Basic usage, subtlety about the trailing slash / :

rsync -avz /source/directory /destination/directory
Recursively transfer all files from /source/directory into /destination/directory in archive mode + use compression to reduce the size of data portions of the transfer.
rsync -avz /source/directory/ /destination/directory
A trailing slash / on the source avoids creating an additional directory level at the destination. This means copy the contents of this directory as opposed to copy the directory itself.

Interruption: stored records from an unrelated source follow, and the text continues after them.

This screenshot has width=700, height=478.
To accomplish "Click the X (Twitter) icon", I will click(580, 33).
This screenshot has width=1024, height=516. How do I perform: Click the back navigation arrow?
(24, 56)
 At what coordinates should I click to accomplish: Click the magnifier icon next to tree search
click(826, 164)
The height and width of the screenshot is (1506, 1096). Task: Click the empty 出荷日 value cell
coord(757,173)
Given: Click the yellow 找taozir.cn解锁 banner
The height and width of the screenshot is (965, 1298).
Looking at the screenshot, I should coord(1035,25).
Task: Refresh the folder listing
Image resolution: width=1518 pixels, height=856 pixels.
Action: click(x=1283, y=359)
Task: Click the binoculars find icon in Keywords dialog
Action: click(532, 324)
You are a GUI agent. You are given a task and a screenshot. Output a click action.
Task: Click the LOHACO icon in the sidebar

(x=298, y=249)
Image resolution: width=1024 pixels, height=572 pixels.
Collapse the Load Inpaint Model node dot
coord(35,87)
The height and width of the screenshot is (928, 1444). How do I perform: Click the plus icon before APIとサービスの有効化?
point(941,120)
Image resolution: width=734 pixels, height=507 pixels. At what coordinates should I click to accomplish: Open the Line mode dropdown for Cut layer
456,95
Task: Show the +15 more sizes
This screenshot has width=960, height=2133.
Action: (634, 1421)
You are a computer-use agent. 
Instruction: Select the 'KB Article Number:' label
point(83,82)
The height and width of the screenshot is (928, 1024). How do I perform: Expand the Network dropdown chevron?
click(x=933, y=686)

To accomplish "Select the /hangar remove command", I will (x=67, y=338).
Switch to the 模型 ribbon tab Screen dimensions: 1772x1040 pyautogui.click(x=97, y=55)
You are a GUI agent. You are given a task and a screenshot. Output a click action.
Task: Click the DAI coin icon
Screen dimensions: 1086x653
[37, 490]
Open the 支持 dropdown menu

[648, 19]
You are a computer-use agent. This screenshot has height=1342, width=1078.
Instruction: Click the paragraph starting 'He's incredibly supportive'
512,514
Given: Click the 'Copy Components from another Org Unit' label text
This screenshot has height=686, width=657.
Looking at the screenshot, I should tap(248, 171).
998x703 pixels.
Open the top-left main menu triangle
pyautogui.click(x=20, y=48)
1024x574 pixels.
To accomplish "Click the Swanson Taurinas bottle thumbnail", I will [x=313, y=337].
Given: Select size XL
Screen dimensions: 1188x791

In both cases the attributes of the containing directory are transferred to the containing directory on the destination.
These commands are equivalent :
rsync -av /src/foo	/dest
rsync -av /src/foo/	/dest/foo

When the source or destination is FAT 32

rsync -rvz --size-only --modify-window=1 /source/directory /destination/directory
As of 2023, the only FAT 32 devices I deal with are SD cards used in Android phones. The kind of data I have to sync to/from such devices is mostly JPEG / MP3 files —i.e. already compressed data— making the -z option useless.

Remote to local over SSH

rsync -avz -e ssh [source] [destination]
To skip password input :
  1. setup SSH accounts + SSH keys on local + remote hosts
  2. build a custom SSH configuration file
  3. instruct rsync over SSH to use this configuration file (mind the quotes) :
    rsync -avz -e "ssh -F /home/bob/.ssh/config -i /home/bob/.ssh/id_rsa" bob@receiver:/path/to/file /destination/directory

Copy a whole file tree to an empty destination (source)

Turn off the metadata checks and the rsync block checksum algorithm entirely and transfer all of the bits at the source to the dest without any CPU penalty :
Note that -a does not preserve hardlinks, because finding multiply-linked files is expensive. You must separately specify -H.